天蒙蒙亮,不疾不徐的敲門聲便從門外響起,一聲又一聲。

    打開門,一個陌生的少年人站在門前。

    少年人看上去約摸十五六歲,比蘇長風要低一些,身著破舊卻幹淨整潔的衣物,瘦瘦小小的,白皙的手掌中拿著一張看上去異常華貴的帛書。

    “大師,有位貴客要我將這份請帖送到您手裏。”

    看到蘇長風開門,少年人有些殷勤的將請帖遞過來,雙目滴溜溜的轉著,帶著幾絲靈氣的眸子探尋的望著蘇長風。

    “這是何人要你送來的?”

    蘇長風並未直接將東西接過來,人生地不熟的,誰會貿然給他送請帖來?

    首先排除即墨,因為如果有請帖的話,昨天就應該順便將其送過來了,何必再白跑一趟?但是除了即墨,他在這裏堪稱是舉目無故,這莫名而來的請帖就多了幾份不明的意味。

    “這……大師,小的也不知道那貴人的身份,我隻看到了一架看上去華貴異常的馬車,但是這請帖確實由那車夫交由我的。”

    臉上帶著焦急,少年人有些局促的站在門口,眼中也多了幾分焦急。

    “也罷,這份請帖貧僧就接下了。”

    若有所思的看著眼前的少年人,蘇長風沉吟一會兒,伸手將散發著檀木香氣的請帖從他手中接過,又從懷中掏出幾枚貝幣放到了少年人的手中。

    “麻煩居士了。
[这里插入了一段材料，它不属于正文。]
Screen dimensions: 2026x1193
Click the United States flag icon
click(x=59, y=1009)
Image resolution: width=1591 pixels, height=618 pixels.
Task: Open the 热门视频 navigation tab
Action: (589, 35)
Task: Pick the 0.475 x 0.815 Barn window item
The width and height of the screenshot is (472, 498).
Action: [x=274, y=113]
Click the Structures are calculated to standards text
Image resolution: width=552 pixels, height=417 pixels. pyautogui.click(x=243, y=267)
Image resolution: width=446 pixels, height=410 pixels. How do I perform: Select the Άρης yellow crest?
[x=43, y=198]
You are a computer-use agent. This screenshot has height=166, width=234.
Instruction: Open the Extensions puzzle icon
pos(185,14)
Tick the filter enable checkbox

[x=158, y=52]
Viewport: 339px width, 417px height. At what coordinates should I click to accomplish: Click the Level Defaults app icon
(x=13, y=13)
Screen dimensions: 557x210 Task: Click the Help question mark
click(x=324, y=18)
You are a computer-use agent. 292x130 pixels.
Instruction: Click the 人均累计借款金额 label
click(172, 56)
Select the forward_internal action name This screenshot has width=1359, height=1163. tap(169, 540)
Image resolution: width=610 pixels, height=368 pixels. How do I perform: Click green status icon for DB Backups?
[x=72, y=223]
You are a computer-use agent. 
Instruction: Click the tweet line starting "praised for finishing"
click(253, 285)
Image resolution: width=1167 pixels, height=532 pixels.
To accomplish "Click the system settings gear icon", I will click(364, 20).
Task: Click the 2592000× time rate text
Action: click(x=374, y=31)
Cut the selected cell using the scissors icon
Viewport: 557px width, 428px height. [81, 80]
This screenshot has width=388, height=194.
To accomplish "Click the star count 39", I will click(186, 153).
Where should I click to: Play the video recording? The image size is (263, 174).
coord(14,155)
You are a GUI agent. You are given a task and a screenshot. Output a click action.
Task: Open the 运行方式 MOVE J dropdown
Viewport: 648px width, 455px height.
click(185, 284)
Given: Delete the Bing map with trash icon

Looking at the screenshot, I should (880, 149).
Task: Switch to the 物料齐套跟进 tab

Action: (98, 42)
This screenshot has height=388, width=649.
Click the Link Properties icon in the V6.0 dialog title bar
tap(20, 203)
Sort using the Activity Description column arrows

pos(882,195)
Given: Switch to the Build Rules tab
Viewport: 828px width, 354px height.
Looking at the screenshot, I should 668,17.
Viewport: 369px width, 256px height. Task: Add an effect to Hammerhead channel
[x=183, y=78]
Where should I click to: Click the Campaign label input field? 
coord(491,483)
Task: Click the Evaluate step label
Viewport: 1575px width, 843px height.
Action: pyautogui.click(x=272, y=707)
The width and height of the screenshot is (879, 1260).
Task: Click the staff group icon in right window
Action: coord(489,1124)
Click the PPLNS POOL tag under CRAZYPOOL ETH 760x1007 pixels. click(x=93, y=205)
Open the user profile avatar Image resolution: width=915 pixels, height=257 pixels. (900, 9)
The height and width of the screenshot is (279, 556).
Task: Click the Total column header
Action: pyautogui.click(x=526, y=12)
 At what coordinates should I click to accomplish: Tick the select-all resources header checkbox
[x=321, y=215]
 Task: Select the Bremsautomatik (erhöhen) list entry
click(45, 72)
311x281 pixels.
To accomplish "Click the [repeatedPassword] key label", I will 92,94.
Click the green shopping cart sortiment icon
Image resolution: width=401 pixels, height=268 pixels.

”

    “多謝大師。”

    將貝幣放到懷裏,少年人轉身向著遠處走去,不多時便轉了個彎,消失在蘇長風的視線中。

    關上門,迴到大雄寶殿之內,蘇長風趺坐在嶄新的蒲團上,細細的看著那份請帖,心神卻飄到了其他處。

    這份請帖有沒有問題他不知道,但是之前前來送請帖的那個少年人確是有問題的。

    雖然在蘇長風的眼裏,他確實不是一個身懷異力的修士,看上去也和大街上那些來來往往的普通人沒什麽兩樣,但是這就是他最大的破綻。

    若是普通人,哪裏有著那般白皙的雙手?尋常人家為了柴米油鹽辛勤勞作,在這個年紀的年輕人手上也早就布滿了老繭,絕對是不會像他的雙手那般。

    而且還有一點,那就是他對於蘇長風所給的那枚貝幣的態度,一枚貝幣對於蘇長風這種修行者來說不值一提,但是實際上這東西對於那些尋常家庭來說卻已經抵得上兩年的收入,隻是這一枚貝幣,足以讓一個家庭兩年內吃飽穿暖尚且有些剩餘,然而那個少年人的樣子確實太過隨意了,似乎這東西對他來說根本就是不值一提。

    迴過神來,打開請帖,看著上麵的銀鉤鐵劃,蘇長風麵色如常。

    “聞臥佛寺深藏正法、心正大師佛法精深,小可心羨之,望尊駕移足摘星樓與小可一唔,小可已尊請天蓮寺、佛尊寺、白華寺高僧來此,今日夜白如晝,願與君一會。”

    沒有落款,也沒有其他的什麽抑揚頓挫的詞句,就是這麽簡簡單單的一句話。

    從最開始來看,這隻是一個普普通通的邀請,最多是邀請人的身份不一般,畢竟這請帖看上去就不是尋常人家拿得出的,但是到了後麵,這邀請的性質就有些變化了。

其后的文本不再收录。